▶ ACTIVITY:
Please continue the write-up on the svsal-factory web service below, picking up right after its last sentence.
:: EXTRACT TO READ ::
This is an experimental, proof-of-concept implementation of a web service for deriving data in various formats (such as HTML or plain text) from TEI/XML of the School of Salamanca project. It is based on Python and the Flask web framework and makes extensive use of Python's lxml library for processing XML data.
There were two main objectives in the development of this service:
- it should be explored in which way and to what extent the derivation of "webdata" (like the above) could be outsourced from the School of Salamanca's main web application and implemented as a dedicated (micro)service, and how the overall IT architecture of the project could benefit from such a modularization;
- due to the necessity of processing large and heterogeneous amounts of TEI/XML data, the main web application is largely based on rather specific, XML-driven technologies and platforms such as XQuery, XSLT, and eXist-db; re-implementing the derivation of webdata in a programming language like Python should shed some light on potential benefits and/or disadvantages of refactoring XML-based application logic using a more "general-purpose" programming language.
While the svsal-factory has not been fully implemented yet, certain tendencies have become visible during its development, especially when comparing it to the currently existing architecture driven by a rather monolithic main web application. Possible benefits are
- the decoupling of computing-intensive tasks from the main web application, which makes it possible, for instance, to deploy the web service on a different server than the one where the main web application is located, thus freeing hardware resources for the latter;
- an apparent increase in performance in the processing of TEI datasets, especially larger ones; the precise extent of this performance increase has not been measured yet, but it seems to be significant at times (with the transformation of XML into HTML taking minutes rather than hours, for example);
- a relatively light footprint on hardware resources (especially CPU and RAM), at least in Flask's testing environment.
A significant downside is the seeming non-availability of production-ready XQuery/XSLT 3.x processors/libraries in Python, which leads to an increase in programming complexity, since hitherto available and handy solutions based on XQuery/XSLT 3.x need to be refactored using XPath or XSLT 1.x, or even pure Python. Such a mixing of programming languages and tools makes the code harder to read and, consequently, the derivation of webdata more difficult to maintain and adjust in the long run.
(Please note that the application has been developed and tested only with Python 3.7.x thus far.)
1.) Clone the repo, create a virtual environment, and install basic requirements:
git clone https://github.com/digicademy/svsal-factory.git
cd svsal-factory
python3 -m venv venv
source venv/bin/activate
pip3 install -r requirements.txt
2.) Set environment variables:
export FLASK_APP=setup.py
export FLASK_ENV=development
Debug mode (optional): export FLASK_DEBUG=1
3.) Run
flask run
In general, the web service functions in the following way: it consumes a TEI dataset,
processes it, and puts out a JSON dataset that contains objects for all relevant
structural units in the TEI document (such as a tei:p or tei:list).
These JSON object include metadata about their textual units
as well as HTML and (diplomatic and constituted) plain text versions of the respective text segments.
:::
:: DATASET ENTRIES ::
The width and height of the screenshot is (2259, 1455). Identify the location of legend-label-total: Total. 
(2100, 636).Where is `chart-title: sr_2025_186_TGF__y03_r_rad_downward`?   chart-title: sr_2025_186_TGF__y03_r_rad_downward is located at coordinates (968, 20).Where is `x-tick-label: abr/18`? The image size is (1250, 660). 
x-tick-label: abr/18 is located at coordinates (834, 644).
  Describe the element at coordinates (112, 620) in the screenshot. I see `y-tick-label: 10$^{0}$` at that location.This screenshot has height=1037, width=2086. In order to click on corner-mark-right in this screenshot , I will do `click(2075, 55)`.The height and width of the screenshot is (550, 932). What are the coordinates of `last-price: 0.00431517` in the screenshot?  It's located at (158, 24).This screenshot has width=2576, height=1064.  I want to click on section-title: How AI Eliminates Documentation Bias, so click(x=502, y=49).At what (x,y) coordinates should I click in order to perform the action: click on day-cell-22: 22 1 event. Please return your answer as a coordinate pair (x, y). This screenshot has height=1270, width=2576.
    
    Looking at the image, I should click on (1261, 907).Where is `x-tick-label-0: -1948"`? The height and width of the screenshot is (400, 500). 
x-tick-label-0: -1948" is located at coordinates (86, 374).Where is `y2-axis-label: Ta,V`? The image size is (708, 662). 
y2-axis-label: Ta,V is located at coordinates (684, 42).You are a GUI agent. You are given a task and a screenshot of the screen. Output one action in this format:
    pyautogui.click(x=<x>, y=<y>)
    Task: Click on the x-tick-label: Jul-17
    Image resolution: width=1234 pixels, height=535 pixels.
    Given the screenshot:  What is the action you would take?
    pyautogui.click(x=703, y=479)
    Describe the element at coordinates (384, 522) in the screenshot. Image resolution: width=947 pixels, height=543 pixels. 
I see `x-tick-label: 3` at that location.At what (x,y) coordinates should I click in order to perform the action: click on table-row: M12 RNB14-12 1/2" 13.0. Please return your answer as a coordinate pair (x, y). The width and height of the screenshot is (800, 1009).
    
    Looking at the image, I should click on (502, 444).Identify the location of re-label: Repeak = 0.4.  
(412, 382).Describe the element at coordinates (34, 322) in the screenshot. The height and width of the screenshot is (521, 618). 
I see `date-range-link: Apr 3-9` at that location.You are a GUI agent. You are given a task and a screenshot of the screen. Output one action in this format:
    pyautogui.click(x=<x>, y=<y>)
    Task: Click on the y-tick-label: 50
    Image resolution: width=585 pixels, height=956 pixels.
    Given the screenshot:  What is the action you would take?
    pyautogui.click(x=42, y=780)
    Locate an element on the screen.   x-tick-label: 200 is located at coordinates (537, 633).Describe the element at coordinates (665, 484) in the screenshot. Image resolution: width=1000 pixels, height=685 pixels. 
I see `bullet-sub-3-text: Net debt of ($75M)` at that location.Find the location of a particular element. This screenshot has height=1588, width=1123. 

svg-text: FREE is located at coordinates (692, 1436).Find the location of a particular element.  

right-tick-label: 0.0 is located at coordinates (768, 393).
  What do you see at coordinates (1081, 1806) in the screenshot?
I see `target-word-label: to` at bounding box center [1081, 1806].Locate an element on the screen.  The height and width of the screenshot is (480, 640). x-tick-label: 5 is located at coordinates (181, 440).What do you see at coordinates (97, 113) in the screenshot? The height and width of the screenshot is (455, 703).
:::
▶ ANSWER SPACE:
(RDF or IIIF data are currently not created by the service, although this could be equally built into the service.)
Furthermore, the comprehensive JSON dataset contains (bibliographical
and technical) metadata for the complete work. In general, the resulting
JSON data are in a format that is supposed to be easily transformable
into Distributed Text Services JSON objects;
in fact, some fields (such as dts:citeDepth
or dts:dublincore
in the work_metadata
) are already largely DTS-compliant (as of March 2020).
The services' API offers a "texts" endpoint to which TEI data can be POSTed.
Since the processing of a (larger) TEI dataset usually is a long-running task,
the "texts" endpoint works in an asynchronous way: it immediately returns a 202 "Accepted" response
rather than letting the client wait for the processed data, and the response contains a Location
header
providing a link to a "tasks" endpoint. The linked task resource
offers information about the status of the processing if the processing
has not finished yet, or the complete result data
once the TEI has been fully processed. Please note that result data will not be
available forever, since the service's internal garbage
collector will remove it at some point in order to free memory.
1.) Get a TEI dataset from the School of Salamanca:
wget https://id.salamanca.school/texts/W0004?format=tei -O W0004.xml
2.) POST the TEI data to the "texts" endpoint
curl -X POST -d @W0004.xml -H "Content-Type: application/xml" localhost:5000/v1/texts/W0004 -v
Please note: due to an unresolved bug, the web service's REST controller sometimes requires
XML data to be sent twice (as two POST requests) in order to trigger the processing of the data.
In this case, the Location
header of the last POST request applies to 3.) and 4.) (see below).
3.) Check the Location
header of the response, which provides a link to the "tasks" endpoint that will eventually
provide the result data:
...
Location: http://localhost:5000/tasks/c2d190b1498f482ea9a217127a6a2138
...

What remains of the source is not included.